Lame
de fond
THIERS AU FIL DU COUTEAU
L’histoire de la coutellerie française se confond depuis
le XVe siècle avec celle de la ville de Thiers (Puy de Dôme).
Des rives de la Durolle à la ville haute, l’artisanat puis
l’industrie du couteau ont modelé et façonné
la cité.
Bâtie à flanc de coteaux, sur l’un des éperons
rocheux qui surplombent la vallée de la Durolle, Thiers veille
sur le cours tumultueux de son histoire. Ses façades ocre jaune
surplombent la rivière torrentueuse à laquelle la ville
haute doit sa prospérité passée. La vieille ville
s’étire ainsi, toute en déclivité, de la
rue Terrasse à celle des Murailles. La rue Conchette fut investie
à la Renaissance par les marchands thiernois qui y édifièrent
moult hôtels particuliers. Autre étape obligée,
tout de colombage vêtu, l’hôtel du Pirou, aménagé
au XVe siècle par les ducs de Bourbon, héberge désormais,
sur la place du même nom, l’office de tourisme. Un peu plus
loin, au 21 de la rue de la Coutellerie se dresse la façade d’une
maison médiévale dite de l’Homme des bois. Sa figure
énigmatique domine l’entrée du musée de la
coutellerie.
Une histoire d’acier
De salle en salle, des premières meules du XIIIe siècle,
réemployées comme matériau de construction dans
l’église Saint-Genès, à la coutellerie de
prestige, l’histoire du couteau s’inscrit ici en lettre
d’acier, des pièces les plus classiques, couteaux fermants
et droits, aux plus originales : couteaux mètre, à
secret, loupe ou même pistolet. Au 58 de cette même rue,
la maison des Échevins abrite l’atelier de démonstration
du musée. Ici officient trois couteliers et un apprenti dont
on pourra apprécier le savoir-faire et la dextérité.
« Le bassin thiernois fabrique encore 70 % de la production
hexagonale d’instruments tranchants » précise
Valérie Vigier, responsable du développement des publics
du musée. Et la ville accueille l’unique formation française
en la matière, à savoir un CAP instruments coupants et
de chirurgie.
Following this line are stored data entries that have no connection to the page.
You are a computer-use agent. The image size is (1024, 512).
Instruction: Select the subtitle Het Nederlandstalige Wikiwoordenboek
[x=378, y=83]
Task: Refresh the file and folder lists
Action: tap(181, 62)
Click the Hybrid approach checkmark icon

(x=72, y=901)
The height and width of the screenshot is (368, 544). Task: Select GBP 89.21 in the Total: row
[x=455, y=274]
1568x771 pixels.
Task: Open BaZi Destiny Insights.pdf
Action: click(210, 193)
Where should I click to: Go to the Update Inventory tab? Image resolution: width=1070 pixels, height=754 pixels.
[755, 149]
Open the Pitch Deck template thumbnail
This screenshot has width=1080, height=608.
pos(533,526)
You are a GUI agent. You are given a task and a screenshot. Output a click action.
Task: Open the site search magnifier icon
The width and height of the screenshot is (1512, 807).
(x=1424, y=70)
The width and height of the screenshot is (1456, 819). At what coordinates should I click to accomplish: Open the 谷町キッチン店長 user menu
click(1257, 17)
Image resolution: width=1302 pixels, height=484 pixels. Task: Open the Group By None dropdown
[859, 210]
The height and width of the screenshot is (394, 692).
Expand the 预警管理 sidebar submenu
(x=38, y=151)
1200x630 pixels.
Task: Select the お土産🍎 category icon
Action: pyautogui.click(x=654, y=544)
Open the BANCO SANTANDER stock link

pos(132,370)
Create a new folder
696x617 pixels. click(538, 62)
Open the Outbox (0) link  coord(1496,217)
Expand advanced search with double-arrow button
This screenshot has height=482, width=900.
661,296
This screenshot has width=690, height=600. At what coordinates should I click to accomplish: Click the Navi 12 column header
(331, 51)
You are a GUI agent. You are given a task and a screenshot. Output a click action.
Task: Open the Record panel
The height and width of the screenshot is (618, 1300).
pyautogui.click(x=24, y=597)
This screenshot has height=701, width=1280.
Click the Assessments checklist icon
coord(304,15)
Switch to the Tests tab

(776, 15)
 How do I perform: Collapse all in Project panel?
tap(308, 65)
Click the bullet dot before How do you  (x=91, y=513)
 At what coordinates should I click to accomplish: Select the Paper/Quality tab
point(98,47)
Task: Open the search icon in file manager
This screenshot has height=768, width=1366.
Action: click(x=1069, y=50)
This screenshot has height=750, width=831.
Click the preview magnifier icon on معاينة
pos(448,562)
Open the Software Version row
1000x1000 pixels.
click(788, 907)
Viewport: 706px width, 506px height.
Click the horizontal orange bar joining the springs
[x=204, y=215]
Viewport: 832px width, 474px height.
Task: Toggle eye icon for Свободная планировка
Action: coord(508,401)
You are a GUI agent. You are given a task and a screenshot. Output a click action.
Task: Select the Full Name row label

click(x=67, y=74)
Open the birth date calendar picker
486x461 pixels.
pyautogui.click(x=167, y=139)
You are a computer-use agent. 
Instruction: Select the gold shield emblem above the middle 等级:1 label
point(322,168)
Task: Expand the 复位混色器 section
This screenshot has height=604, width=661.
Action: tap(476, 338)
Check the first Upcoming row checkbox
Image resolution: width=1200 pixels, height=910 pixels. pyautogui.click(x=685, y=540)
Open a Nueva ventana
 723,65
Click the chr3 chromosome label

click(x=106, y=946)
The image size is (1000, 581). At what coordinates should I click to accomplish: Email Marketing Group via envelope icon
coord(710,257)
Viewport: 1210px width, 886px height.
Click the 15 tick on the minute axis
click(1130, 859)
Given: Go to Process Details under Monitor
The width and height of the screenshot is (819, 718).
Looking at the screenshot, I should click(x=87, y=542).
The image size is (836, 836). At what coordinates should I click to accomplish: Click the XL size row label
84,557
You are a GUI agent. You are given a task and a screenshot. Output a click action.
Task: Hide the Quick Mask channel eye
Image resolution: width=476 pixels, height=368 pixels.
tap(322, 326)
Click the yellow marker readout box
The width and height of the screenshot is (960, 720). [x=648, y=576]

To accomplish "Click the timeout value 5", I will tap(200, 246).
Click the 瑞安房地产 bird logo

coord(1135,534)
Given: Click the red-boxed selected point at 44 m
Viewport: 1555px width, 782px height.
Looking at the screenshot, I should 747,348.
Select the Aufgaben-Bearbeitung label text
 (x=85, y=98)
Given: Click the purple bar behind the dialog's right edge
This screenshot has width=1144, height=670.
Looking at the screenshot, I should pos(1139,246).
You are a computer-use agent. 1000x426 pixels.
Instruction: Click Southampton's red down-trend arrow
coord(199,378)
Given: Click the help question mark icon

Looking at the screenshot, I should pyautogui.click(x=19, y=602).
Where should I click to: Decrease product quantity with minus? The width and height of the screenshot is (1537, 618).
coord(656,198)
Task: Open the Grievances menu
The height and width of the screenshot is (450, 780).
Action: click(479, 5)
Cette tradition s’inscrit dans les sites et les
paysages. Une fois franchie la porte des jardins de l’ancien hôpital,
adossés aux murailles de la ville, retentit parfois le bruit
des usines couvert par les grondements de la Durolle.
Une mémoire à ciel ouvert
On accède ainsi à la Vallée des usines, véritable
musée de l’ère industrielle à la fin du XIXe
siècle presque totalement dédié à la coutellerie.
Ces établissements ont pour nom l’usine du May, Faux Martel,
le Creux de l’enfer ou les forges Mondière. Certains furent
édifiés sur l’emplacement d’anciens rouets,
ces ateliers où travaillaient les émouleurs, chargés
de blanchir et de mettre les lames au tranchant grâce à
une meule mue par la force hydraulique. On a ainsi dénombré
de Chabreloche à Thiers, sur une trentaine de kilomètres
de rivière, pas moins de quatre-vingt ateliers, que rejoignaient
chaque jour près d’un millier d’ouvriers, émouleurs
et polisseuses confondues. Les sentiers qu’ils empruntaient ont
été remis en état et transformés en chemin
pédestre. Leurs vestiges sont devenus une des destinations préférées
des touristes. Le dernier rouet en activité, Chez Lyonnet, a
fermé ses portes en 1976. Il se visite désormais chaque
été. Le nec plus ultra : une balade de nuit, à
la lueur d’une lampe torche ou lors d’une veillée
contée organisée par le musée de la coutellerie.